ACTION ITEM: Within the data below, tally the lines that contain "agent" and state only the total.

Stored records:
------------------------------

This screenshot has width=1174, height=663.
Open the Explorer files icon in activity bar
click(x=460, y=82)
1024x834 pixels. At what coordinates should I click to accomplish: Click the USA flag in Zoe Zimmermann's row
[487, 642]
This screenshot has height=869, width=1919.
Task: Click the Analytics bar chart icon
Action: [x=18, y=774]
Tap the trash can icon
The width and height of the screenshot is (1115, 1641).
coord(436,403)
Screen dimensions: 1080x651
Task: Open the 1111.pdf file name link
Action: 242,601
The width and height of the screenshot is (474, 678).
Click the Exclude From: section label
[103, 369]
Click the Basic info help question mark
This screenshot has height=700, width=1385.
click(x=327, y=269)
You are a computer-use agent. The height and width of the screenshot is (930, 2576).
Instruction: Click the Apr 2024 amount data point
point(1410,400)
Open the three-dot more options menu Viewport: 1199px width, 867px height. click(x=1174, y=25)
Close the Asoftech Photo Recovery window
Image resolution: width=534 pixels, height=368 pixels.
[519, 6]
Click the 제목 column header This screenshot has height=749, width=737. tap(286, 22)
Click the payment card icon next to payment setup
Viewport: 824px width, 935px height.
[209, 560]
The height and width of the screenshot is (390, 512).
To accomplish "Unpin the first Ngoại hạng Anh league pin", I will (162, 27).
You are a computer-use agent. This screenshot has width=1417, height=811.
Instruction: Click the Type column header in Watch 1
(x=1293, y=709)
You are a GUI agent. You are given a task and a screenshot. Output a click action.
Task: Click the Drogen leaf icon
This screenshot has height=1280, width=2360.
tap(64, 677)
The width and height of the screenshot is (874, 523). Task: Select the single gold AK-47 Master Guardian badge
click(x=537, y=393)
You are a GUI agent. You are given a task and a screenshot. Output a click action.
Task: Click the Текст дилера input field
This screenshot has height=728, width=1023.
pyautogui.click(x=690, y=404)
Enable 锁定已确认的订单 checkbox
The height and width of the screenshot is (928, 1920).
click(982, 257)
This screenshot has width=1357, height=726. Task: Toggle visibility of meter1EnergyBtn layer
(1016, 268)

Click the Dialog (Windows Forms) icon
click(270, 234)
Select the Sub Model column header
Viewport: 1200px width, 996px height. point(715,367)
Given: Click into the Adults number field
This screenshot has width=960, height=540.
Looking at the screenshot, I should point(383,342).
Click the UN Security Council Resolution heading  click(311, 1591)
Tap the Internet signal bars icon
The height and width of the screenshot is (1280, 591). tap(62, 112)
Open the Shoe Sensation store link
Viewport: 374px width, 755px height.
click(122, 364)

------------------------------

TASK RESULT: 4